[Exercise description]
Reproduce the passage of the CD review starting at "To an unwary" and ending at "and string orchestra.", renaming "string quartet" as "wind quintet".

Sung texts and translations included.
NAXOS 8579115 [56:53]

To an unwary online buyer, the title of this CD might suggest that it consists of compositions for unaccompanied guitar. In fact, only one of the four works recorded here by Dimitris Soukaras is for solo guitar – the first, Ariadne’s Duality by Petros Klampanis; Haiku, by Philippos Tsalahouris is a song cycle for mezzo-soprano and guitar, while Iason Maroulis’ Allegory of the Tragic Hero is scored for guitar, string quartet, accordion and percussion. The work which closes the disc, Hommage by Theodore Antoniou is for guitar and string orchestra.

Born in Corinth, the guitarist Dimitris Soukaras is currently based in London. He studied at the Royal Academy of Music with Michael Levin, completing the Advanced Diploma and an M.A.(with Distinction). Prior to his studies in London, he obtained the degree of Bachelor of Music (with Distinction) at the Ionian University in Corfu, where one of his teachers was Costas Cotsiolis, among the leading Greek guitarists. The booklet for this Naxos CD tells us that he is currently “a PhD candidate at the University of Surrey”.

I have heard only one previous recording by Dimitris Soukaras. That was From Dawn to Dusk, issued by the dotguitar.it to mark the occasion of Soukaras being awarded First Prize in the 24th International Guitar Festival held at Mottola in Italy (2018). That CD introduced Soukaras playing pieces by Dowland, Britten and Leo Brouwer, alongside William Walton’s Five Bagatelles – all mainstream repertoire for modern classical guitarists. This new CD finds Soukaras exploring music with which he has, in some senses at least, a more personal relationship. In his ‘Artist foreword’ which opens the CD booklet here, Soukaras writes “The impetus behind this project came from my aspiration for new guitar repertoire that would reflect elements of Greek history and musical culture, such as the language, rhythm and melodies. I wanted to record an album that would be a reference to the many musical genres of Greece that have influenced me so far in my life. It was also an opportunity to invite some of Greece’s leading composers to write for the guitar for the first time.”

(Stored items)
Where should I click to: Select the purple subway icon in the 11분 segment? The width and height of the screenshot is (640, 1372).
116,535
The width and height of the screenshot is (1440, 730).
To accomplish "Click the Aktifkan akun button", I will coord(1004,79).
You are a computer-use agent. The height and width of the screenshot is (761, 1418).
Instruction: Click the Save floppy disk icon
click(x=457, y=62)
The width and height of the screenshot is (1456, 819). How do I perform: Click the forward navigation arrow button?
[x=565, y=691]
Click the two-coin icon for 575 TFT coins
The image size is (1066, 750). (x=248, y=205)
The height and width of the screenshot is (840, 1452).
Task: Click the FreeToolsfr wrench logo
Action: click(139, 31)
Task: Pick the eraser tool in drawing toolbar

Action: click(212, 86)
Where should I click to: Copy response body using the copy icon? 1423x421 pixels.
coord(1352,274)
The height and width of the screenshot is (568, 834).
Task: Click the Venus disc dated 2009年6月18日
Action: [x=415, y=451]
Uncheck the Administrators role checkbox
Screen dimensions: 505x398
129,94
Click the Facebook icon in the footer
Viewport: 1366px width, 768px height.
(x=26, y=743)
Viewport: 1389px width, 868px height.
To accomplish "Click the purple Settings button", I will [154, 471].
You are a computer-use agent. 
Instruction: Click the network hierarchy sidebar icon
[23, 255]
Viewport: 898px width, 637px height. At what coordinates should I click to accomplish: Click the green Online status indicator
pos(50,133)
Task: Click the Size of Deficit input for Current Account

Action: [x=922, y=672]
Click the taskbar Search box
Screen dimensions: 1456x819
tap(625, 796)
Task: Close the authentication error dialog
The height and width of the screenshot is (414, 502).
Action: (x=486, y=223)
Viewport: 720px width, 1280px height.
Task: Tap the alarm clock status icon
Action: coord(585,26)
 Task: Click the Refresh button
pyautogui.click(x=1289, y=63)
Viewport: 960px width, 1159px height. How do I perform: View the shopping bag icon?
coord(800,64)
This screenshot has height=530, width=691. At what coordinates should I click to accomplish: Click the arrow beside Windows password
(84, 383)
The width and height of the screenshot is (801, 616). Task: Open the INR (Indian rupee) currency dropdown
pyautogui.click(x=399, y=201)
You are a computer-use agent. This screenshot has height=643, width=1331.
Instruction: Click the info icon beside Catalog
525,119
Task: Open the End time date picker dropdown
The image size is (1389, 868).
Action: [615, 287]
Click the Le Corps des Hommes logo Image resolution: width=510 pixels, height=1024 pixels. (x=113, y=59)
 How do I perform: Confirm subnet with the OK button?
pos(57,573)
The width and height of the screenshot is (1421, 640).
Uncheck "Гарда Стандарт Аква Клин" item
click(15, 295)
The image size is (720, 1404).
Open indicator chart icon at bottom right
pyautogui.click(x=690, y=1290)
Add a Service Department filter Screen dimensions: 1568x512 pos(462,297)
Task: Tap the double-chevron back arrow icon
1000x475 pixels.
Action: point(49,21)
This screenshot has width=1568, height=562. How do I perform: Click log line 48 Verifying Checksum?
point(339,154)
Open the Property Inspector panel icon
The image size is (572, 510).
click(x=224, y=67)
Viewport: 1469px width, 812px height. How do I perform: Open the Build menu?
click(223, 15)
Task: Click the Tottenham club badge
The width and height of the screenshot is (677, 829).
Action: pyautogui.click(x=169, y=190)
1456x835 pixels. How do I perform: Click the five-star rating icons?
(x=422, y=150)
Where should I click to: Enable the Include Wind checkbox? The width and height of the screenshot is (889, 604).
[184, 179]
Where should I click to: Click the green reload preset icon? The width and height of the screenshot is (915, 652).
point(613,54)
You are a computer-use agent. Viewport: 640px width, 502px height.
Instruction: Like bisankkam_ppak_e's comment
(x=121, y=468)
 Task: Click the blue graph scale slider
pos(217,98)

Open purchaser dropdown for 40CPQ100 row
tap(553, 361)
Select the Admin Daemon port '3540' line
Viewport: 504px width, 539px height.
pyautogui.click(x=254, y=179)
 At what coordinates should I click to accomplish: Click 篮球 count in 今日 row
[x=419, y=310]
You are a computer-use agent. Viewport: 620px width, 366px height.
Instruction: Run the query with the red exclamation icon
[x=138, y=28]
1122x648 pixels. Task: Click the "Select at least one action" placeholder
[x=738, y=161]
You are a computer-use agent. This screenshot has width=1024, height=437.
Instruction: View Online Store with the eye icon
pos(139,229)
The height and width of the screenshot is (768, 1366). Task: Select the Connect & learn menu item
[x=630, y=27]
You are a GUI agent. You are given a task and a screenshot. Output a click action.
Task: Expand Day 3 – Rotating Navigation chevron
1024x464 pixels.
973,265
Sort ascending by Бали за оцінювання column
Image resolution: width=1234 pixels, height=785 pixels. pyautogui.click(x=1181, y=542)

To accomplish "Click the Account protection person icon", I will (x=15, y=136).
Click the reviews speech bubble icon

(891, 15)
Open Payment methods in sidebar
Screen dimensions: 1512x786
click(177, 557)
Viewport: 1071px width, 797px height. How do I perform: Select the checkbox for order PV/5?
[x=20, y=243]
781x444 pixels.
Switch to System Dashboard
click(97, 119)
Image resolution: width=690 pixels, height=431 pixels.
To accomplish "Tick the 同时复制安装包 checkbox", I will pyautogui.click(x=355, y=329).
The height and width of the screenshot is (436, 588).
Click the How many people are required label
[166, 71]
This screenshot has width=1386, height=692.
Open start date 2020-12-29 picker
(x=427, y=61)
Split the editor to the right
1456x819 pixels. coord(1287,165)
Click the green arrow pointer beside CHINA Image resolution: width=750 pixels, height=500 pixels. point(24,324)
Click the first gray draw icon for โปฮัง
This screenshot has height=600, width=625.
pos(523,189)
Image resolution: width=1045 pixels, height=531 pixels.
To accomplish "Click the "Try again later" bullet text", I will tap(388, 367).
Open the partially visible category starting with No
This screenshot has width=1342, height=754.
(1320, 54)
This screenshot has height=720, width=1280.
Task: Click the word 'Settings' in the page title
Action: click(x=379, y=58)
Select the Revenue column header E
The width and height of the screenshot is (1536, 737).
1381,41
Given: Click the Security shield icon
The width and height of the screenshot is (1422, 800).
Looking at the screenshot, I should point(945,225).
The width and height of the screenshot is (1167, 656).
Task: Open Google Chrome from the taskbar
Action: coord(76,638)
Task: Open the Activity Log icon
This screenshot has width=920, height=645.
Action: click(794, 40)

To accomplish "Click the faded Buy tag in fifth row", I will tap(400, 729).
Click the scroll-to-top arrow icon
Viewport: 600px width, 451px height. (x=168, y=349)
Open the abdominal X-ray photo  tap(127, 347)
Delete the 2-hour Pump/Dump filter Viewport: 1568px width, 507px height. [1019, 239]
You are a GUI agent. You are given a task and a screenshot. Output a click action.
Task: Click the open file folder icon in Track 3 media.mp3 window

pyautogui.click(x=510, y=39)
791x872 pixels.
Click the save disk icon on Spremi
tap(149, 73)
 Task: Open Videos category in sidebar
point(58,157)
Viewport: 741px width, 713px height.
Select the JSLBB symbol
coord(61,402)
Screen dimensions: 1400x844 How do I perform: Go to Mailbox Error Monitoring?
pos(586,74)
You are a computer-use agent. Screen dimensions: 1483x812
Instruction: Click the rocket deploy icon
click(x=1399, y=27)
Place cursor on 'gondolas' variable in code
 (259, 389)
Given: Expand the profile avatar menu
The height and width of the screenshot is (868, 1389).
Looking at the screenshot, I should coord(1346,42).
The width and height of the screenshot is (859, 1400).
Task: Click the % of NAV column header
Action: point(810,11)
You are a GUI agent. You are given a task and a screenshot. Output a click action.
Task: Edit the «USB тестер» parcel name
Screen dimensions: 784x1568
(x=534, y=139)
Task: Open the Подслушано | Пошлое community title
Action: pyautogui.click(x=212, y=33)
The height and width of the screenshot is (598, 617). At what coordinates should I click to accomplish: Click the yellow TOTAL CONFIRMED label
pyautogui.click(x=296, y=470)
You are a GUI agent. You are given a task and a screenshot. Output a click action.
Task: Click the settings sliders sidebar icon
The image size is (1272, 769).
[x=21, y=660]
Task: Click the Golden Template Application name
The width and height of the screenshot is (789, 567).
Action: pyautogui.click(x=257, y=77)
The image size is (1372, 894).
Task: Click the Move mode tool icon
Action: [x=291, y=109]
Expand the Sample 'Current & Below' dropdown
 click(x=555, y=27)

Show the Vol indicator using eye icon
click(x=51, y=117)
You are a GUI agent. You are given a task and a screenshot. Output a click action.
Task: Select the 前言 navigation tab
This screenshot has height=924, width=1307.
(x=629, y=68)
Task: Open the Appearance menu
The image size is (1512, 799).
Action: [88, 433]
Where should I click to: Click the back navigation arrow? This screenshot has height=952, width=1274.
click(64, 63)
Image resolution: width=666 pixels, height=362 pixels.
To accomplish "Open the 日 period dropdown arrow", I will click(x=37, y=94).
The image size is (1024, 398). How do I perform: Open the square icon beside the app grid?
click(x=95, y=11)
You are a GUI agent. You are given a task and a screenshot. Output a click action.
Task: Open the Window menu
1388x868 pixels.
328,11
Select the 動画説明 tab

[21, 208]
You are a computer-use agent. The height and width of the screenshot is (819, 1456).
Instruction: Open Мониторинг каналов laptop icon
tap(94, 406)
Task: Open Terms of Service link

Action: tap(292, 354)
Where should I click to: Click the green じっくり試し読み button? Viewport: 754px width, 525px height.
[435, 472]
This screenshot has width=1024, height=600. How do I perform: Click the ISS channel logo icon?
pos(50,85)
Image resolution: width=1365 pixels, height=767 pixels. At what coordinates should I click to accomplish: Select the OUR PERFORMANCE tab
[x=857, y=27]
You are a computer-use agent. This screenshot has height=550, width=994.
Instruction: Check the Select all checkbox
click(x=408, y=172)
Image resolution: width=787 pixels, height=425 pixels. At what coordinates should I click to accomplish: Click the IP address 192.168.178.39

[Response below]
To an unwary online buyer, the title of this CD might suggest that it consists of compositions for unaccompanied guitar. In fact, only one of the four works recorded here by Dimitris Soukaras is for solo guitar – the first, Ariadne’s Duality by Petros Klampanis; Haiku, by Philippos Tsalahouris is a song cycle for mezzo-soprano and guitar, while Iason Maroulis’ Allegory of the Tragic Hero is scored for guitar, wind quintet, accordion and percussion. The work which closes the disc, Hommage by Theodore Antoniou is for guitar and string orchestra.